◆ Problem details
Reproduce the data that follows character for character, but omit its pictures.

━━━ Extracted data

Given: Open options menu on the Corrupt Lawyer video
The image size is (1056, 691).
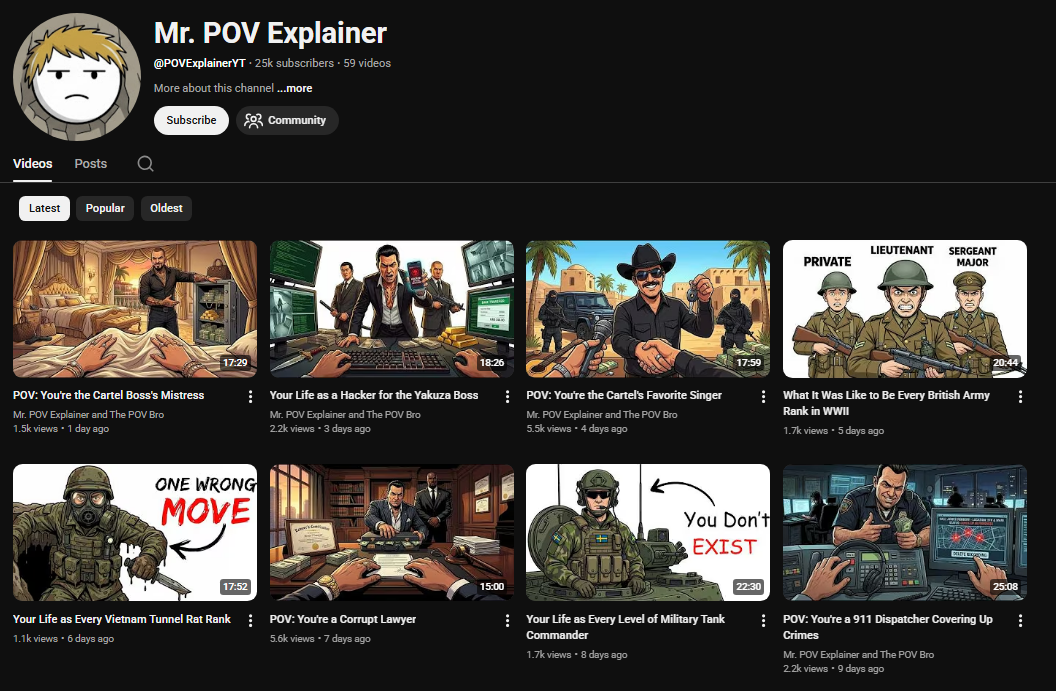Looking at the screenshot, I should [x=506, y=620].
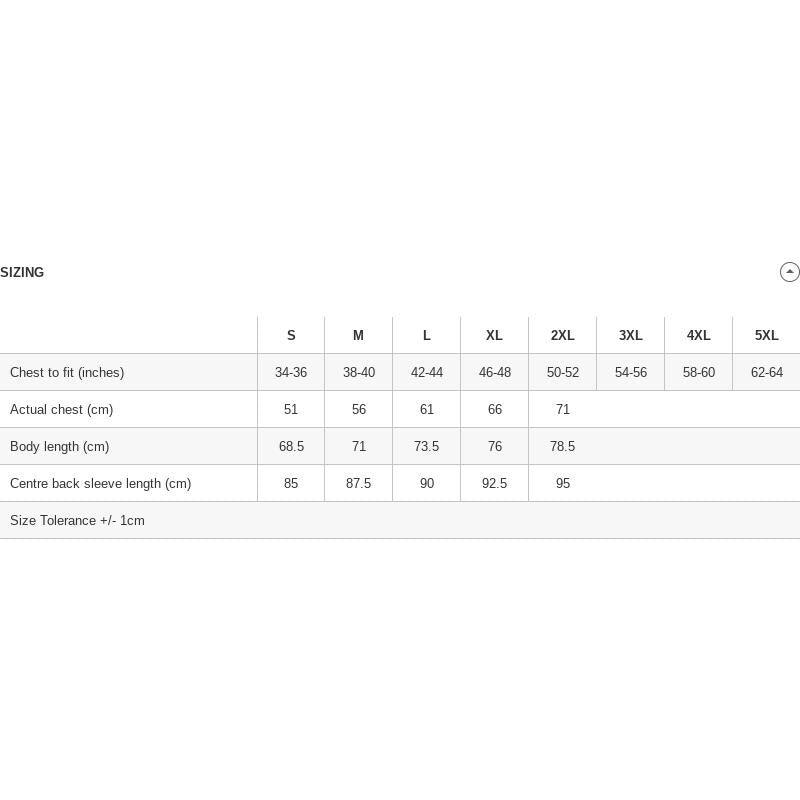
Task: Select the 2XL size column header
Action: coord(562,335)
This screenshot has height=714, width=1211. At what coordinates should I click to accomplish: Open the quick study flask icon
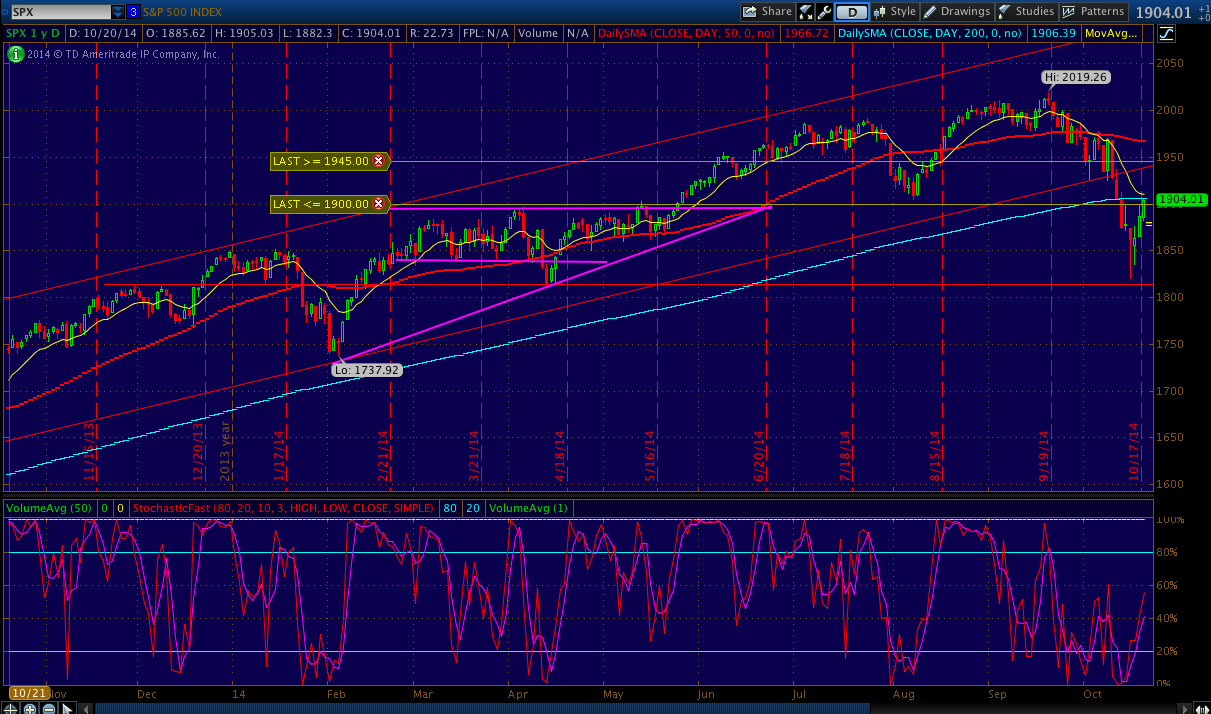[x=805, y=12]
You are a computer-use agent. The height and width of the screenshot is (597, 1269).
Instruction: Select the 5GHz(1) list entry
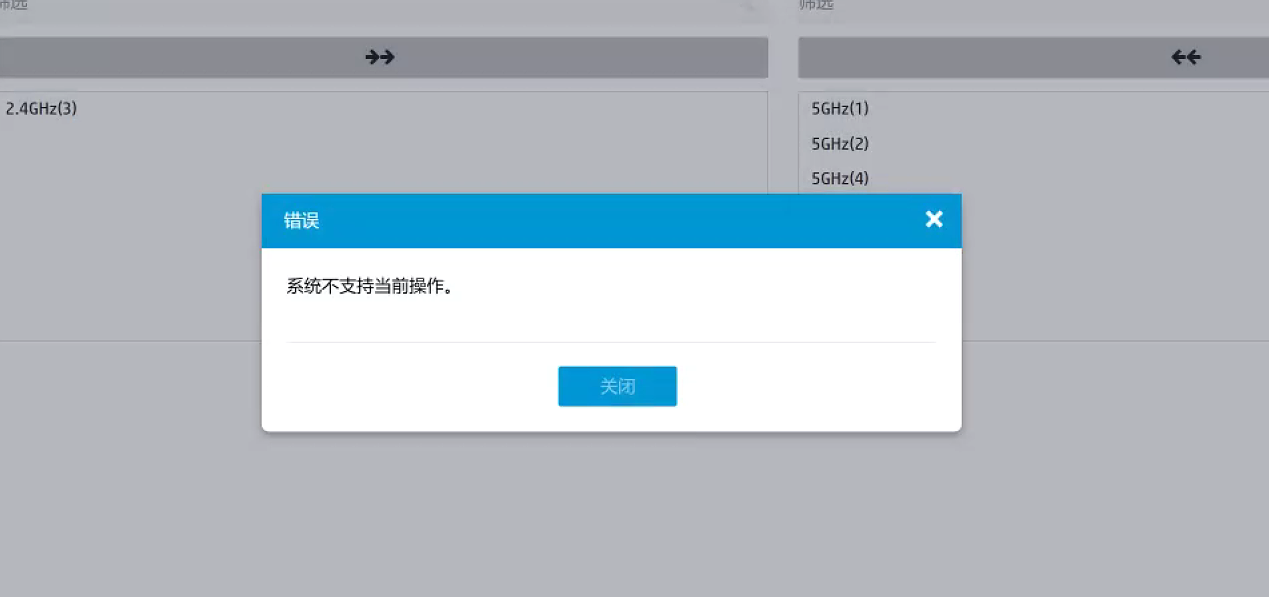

━━━━━━

◆ Answer to this exercise
Given: Open options menu on the Corrupt Lawyer video
The image size is (1056, 691).
Looking at the screenshot, I should [x=506, y=620].
Task: Select the 2XL size column header
Action: coord(562,335)
This screenshot has height=714, width=1211. At what coordinates should I click to accomplish: Open the quick study flask icon
[x=805, y=12]
You are a computer-use agent. The height and width of the screenshot is (597, 1269).
Instruction: Select the 5GHz(1) list entry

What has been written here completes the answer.